# What can neural networks reason about?

Neural network structures that align better with the underlying reasoning algorithm generalize better in reasoning tasks.

- Algorithm point of view
- Algorithm alignment
- How GNNs relate to DP
- Maximum value difference
- Conclusion

Recently, a lot of research has focused on building neural networks that can learn to reason. Some examples include simulating particle physics [1], coming up with mathematical equations from data [2].

Figure 1, shows an example of a reasoning task. In these tasks, we have to learn the fundamental properties of the environment given some data. In this example, the model has to first learn the meaning of the words *furthest*, *color*, *pair*.

Many reasoning tasks can be formalized as graph problems and message passing [3] has been shown to be a key component to modern graph neural networks. But why can GNNs solve these problems and MLPs cannot, even though they have the same expressive power? The failure of MLPs to solve these reasoning tasks can further be stated as, why do MLPs fail to generalize to these reasoning tasks?

Formally, we will be trying to answer the following question

When does a network structure generalize better than other, even if they have same expressive power?
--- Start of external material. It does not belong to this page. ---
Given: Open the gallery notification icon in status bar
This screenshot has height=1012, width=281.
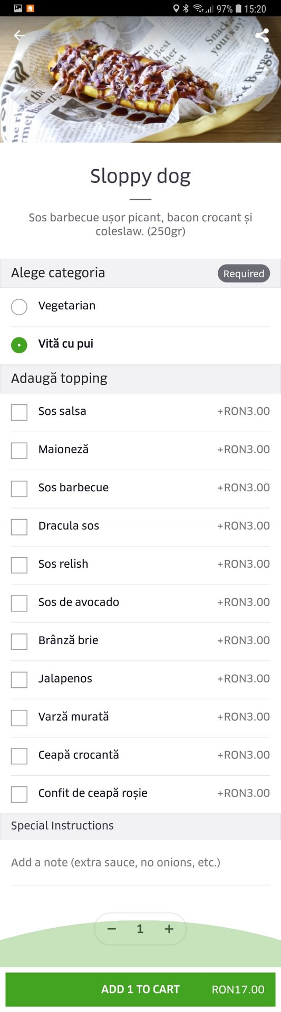Looking at the screenshot, I should coord(18,8).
## Algorithm point of view

Let us begin with an observation that the reasoning process resembles algorithms. To solve the reasoning problem of Figure 1, we can come up with the following solution

- Find the location of all pairs of objects.
- Determine the pair that is furthest (this is just a heuristic that you decide).
- Return the color of the object.

The above three steps resemble an *algorithm*, where we are defining a step-by-step procedure to solve a problem.

From the paper,

We will build on this observation and study how well a reasoning algorithm

alignswith the computation graph of the network. Intuitively, if they align well, the network only needs to learn simple algorithm steps to simulate the reasoning process, which leads to better efficiency.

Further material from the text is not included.